Tuntutan Satu Tahun Penjara dalam Kasus Pencabulan Anak: Kekecewaan Keluarga dan Pertanyaan Publik

Majalengka, Media Tribun Tipikor

Perjalanan perkara dugaan pencabulan terhadap anak perempuan di bawah umur yang berujung pada kehamilan kini memasuki tahap tuntutan di Pengadilan Negeri Majalengka. Tuntutan satu tahun penjara oleh Jaksa Penuntut Umum (JPU) bagi masing-masing anak yang menghadapi hukum menuai kekecewaan mendalam keluarga korban dan sorotan tajam publik, yang mempertanyakan keseriusan sistem hukum dalam menegakkan keadilan bagi anak yang menjadi korban.

Kronologi Singkat dan Dampak bagi Korban

Kasus ini bermula dari laporan resmi keluarga korban pada 25 Agustus 2025, Nomor : STTPL/B/397/VIII/2025/SPKT/POLRES MAJALENGKA/POLDA JAWA BARAT. Setelah melalui penyelidikan dan penyidikan, perkara dilimpahkan ke pengadilan dan mulai disidangkan pada Februari 2026.

Korban, sebut saja Bunga (nama samaran), seorang siswi SMP di Kecamatan Jatiwangi, terpaksa menghentikan sekolahnya akibat kehamilan yang dialami. Fakta persidangan mengungkapkan bahwa dugaan tindak pidana ini melibatkan enam anak laki-laki yang masih berstatus di bawah umur dan berada dalam satu lingkar pergaulan. Keluarga korban menegaskan bahwa Bunga dirayu hingga menjadi korban situasi yang seharusnya tidak dialami seorang anak.

“Anak kami telah menjadi korban hingga hamil. Peristiwa itu dilakukan oleh enam orang yang masih berteman satu tongkrongan. Anak kami dirayu,” ungkap keluarga korban dengan nada kecewa, tanpa ada sedikit pun rasa puas terhadap tuntutan hukum yang ringan.

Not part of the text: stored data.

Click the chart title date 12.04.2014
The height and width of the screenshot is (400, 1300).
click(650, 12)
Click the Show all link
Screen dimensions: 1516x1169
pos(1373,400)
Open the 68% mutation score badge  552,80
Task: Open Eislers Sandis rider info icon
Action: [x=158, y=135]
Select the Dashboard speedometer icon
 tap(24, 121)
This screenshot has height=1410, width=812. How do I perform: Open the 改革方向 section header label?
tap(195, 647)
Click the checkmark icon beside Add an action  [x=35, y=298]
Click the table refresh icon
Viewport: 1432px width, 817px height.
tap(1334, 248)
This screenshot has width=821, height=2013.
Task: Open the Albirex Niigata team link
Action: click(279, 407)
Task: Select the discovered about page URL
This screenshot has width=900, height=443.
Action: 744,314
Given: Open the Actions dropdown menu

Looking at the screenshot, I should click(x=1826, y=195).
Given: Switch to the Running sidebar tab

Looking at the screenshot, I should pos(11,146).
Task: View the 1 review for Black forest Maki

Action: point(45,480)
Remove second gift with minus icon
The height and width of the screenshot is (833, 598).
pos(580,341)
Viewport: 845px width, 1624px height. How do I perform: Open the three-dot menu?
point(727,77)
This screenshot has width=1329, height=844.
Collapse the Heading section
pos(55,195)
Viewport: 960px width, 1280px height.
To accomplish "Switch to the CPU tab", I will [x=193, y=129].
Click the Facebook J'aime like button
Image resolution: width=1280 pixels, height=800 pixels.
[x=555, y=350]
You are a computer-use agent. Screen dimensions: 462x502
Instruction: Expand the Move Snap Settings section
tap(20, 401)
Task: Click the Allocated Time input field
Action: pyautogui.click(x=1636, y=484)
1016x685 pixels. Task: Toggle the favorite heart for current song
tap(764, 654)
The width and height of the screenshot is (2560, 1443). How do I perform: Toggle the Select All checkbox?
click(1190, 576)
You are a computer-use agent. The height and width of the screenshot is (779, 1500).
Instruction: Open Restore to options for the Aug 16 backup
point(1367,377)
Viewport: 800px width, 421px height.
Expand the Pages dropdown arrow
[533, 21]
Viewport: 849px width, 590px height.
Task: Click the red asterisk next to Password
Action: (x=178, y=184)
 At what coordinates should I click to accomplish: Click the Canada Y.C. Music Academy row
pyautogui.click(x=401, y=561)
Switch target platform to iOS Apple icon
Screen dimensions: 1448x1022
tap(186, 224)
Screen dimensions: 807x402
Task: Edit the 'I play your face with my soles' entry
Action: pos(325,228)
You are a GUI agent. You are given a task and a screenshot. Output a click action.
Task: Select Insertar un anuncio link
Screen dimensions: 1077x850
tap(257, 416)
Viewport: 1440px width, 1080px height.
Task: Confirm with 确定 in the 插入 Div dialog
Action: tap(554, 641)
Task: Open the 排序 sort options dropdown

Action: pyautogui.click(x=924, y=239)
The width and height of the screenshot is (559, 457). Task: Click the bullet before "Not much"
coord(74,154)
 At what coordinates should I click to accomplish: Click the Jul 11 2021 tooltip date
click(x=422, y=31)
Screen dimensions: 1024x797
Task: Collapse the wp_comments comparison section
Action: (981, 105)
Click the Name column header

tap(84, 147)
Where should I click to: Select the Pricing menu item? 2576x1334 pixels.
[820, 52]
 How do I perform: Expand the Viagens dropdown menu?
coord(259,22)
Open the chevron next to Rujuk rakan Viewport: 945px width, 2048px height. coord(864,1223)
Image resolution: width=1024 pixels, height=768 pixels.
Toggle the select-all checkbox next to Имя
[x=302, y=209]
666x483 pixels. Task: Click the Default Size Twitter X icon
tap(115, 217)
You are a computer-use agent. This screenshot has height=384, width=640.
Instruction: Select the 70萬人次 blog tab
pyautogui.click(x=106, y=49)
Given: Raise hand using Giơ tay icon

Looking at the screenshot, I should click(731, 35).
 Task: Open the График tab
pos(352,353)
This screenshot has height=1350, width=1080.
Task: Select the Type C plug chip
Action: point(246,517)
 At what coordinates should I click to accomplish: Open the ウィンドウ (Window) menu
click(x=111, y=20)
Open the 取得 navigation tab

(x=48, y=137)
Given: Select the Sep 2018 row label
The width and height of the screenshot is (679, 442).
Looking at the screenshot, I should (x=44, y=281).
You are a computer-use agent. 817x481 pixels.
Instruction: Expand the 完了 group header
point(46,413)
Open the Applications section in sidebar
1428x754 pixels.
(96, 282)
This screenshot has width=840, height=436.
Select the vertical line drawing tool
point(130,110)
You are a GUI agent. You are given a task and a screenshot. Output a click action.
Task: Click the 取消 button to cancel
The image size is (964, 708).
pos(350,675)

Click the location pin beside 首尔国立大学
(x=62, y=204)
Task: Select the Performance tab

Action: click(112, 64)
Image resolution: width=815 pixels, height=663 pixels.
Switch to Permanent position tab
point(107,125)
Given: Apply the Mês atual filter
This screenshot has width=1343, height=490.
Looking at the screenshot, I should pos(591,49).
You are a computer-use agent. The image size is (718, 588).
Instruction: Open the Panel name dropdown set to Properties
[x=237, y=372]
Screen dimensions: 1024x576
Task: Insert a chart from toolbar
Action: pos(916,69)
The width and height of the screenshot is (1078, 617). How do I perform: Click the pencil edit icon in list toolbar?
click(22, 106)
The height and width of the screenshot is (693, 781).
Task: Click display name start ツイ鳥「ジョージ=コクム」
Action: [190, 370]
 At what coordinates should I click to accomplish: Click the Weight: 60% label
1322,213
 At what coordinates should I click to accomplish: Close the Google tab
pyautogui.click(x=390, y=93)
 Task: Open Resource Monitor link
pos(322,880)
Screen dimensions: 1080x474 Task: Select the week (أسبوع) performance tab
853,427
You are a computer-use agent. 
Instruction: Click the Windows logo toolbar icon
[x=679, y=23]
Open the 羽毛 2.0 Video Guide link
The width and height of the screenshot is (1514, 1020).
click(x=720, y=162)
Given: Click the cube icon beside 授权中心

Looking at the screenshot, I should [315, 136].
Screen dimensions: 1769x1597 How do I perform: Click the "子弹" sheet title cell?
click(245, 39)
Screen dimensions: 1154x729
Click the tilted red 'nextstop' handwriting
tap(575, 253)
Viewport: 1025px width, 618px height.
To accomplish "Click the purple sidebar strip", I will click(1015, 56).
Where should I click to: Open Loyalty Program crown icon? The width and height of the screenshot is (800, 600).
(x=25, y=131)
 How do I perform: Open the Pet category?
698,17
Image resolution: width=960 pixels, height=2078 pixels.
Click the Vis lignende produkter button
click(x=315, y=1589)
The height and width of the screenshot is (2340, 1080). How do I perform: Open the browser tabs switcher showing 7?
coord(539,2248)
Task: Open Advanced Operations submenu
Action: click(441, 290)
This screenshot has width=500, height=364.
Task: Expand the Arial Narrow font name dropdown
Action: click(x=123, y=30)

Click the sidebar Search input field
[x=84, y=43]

Sidang Tertutup dan Tuntutan Ringan

Juru Bicara Pengadilan Negeri Majalengka, Solihin Niar Ramadhan, S.H., menegaskan bahwa sidang dilaksanakan secara tertutup karena keenam anak yang berhadapan dengan hukum tersebut masih berstatus anak-anak dan masing-masing memiliki nomor perkara yang berbeda.

“Sidang dilaksanakan tertutup sesuai ketentuan peradilan anak. Penuntutan sepenuhnya berada pada pihak jaksa. Kami dari pengadilan tidak memiliki kewenangan untuk mengintervensi,” jelas Solihin.

Dalam kesempatan yang berbeda awak media mendatangi kantor Kejaksaan Negeri Majalengka guna mendapatkan informasi tentang permasalahan hukum tersebut. Dalam konfirmasi resmi awak media kepada Kasi PIDUM Heri Joko Saputro, S.H., M.H., bersama Jaksa Penuntut Umum Brawijaya Pati Nilakrisna, S.H., menjelaskan dasar tuntutan satu tahun penjara, Selasa (3/3/2026).

“Putusan sanksi yang kami tuntutkan adalah satu tahun penjara berdasarkan regulasi BAPAS. Fakta persidangan menunjukkan dugaan bahwa korban dan pelaku melakukannya atas dasar suka sama suka, tanpa unsur paksaan atau ancaman. Di antara para pelaku ada yang bersedia menikahi korban, namun pihak korban tetap mengajukan proses hukum,” tegasnya.

Ketimpangan Hukum yang Mengundang Kritik

Tuntutan yang ringan ini menimbulkan pertanyaan serius, bagaimana sistem hukum menilai kerugian yang dialami korban ? Seorang anak menghadapi dampak psikologis, sosial dan pendidikan yang permanen, namun hukum hanya menuntut pidana minimal satu tahun bagi pelaku.

Publik dan keluarga korban menilai keputusan ini tidak mencerminkan keadilan substantif, bahkan bisa dianggap melemahkan efek jera bagi pelaku tindak pidana terhadap anak. Sorotan kini tertuju pada keputusan hakim yang akan dibacakan pada Rabu, 11 Maret 2026, pukul 10:00 WIB.

Kasus ini menjadi pengingat keras bahwa perlindungan anak bukan sekadar norma hukum, melainkan tanggung jawab moral bersama. Bagaimana hukum menyeimbangkan kepastian dan keadilan untuk korban masih menjadi pertanyaan publik yang sulit dijawab.